The affair has put a serious dent in the renewed political aspirations of Mr. Sarkozy, president from 2007 to 2012, and still supported by millions of center-right French voters. On Friday, after a new round of questioning from investigative magistrates in Paris, prosecutors said Mr. Sarkozy had been charged with criminal conspiracy, which ties him to the actions of a former aide, Thierry Gaubert, accused of receiving hundreds of thousands of dollars in Libyan money through a bank account in the Bahamas
The new charge comes on top of three existing ones in the Libyan campaign finance affair. In the spring of 2018, the first three charges were filed, formally accusing him of misappropriating Libyan public funds, illegal campaign financing and passive corruption, a charge relating to people accused of having received money or favors.

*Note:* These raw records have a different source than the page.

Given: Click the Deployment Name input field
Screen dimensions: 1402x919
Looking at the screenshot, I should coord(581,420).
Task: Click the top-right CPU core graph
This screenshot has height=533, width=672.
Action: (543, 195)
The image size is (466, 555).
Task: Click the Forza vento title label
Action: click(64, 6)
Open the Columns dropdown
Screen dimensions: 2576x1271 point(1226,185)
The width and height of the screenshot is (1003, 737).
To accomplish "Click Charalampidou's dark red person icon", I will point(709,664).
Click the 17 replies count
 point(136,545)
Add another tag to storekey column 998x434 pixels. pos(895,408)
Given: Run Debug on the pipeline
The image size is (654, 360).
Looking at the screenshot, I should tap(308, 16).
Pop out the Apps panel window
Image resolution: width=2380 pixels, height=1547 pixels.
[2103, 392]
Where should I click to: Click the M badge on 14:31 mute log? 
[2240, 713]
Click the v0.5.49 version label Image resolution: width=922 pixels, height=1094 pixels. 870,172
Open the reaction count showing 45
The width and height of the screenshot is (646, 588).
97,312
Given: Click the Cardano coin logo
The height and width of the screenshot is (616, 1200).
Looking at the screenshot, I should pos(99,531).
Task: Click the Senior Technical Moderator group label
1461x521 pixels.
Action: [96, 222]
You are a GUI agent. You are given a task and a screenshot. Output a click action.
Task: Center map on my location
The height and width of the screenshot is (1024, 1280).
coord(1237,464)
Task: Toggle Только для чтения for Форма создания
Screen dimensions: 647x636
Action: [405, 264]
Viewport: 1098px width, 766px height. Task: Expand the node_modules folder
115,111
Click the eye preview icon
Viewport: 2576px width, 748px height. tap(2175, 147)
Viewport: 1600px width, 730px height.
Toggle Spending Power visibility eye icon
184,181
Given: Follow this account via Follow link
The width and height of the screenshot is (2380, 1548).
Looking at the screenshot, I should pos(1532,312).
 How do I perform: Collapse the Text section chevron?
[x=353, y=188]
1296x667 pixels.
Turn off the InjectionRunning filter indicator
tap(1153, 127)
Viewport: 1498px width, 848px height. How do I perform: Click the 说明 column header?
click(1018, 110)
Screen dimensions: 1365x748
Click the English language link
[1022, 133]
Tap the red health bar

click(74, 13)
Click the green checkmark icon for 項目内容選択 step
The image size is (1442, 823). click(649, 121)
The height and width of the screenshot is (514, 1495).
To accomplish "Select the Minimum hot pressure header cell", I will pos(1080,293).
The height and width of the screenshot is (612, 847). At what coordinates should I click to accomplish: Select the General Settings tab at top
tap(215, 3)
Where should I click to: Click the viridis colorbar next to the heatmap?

So far concrete evidence of Mr. Sarkozy’s guilt has been sparse. But in 2016 the Franco-Lebanese businessman Ziad Takieddine, also charged and now on the run since his conviction in a separate case, said he had turned over nearly $6 million to Mr. Sarkozy and an aide at the end of 2006 and beginning of 2007. Investigators have determined that Mr. Takieddine’s bank accounts were fed by the regime of the now-dead Libyan strongman Col. Muammar el-Qaddafi.
Whether the new charge brings Mr. Sarkozy any closer to trial in the affair, first opened the year after he left office, is unclear. On Friday the former president, best known for tough talk about illegal immigrants, Islamic terrorism, and crime, vigorously maintained his innocence.
“I learned of these new charges with the greatest stupefaction,” Mr. Sarkozy wrote on Facebook on Friday. “Once again my innocence is trampled by a decision that carries not the slightest proof of any illegal financing whatsoever,” he wrote.
In addition to the Libyan financing affair, Mr. Sarkozy is embroiled in two other cases in which he has been ordered to stand trial, one relating to attempts to obtain confidential information from a judge, and the other for exceeding campaign finance limits.
Despite his legal troubles, Mr. Sarkozy has managed to remain a force in center-right French politics. His counsel is still sought by many in the Republican political party, whose makeover he engineered, and even by President Emmanuel Macron. The French news media regularly reports on contacts between the two men, and Mr. Macron’s rightward shift in the latter part of his presidency owes much to the themes championed by Mr. Sarkozy.
Aurelien Breeden contributed reporting from Aix-en-Provence, France.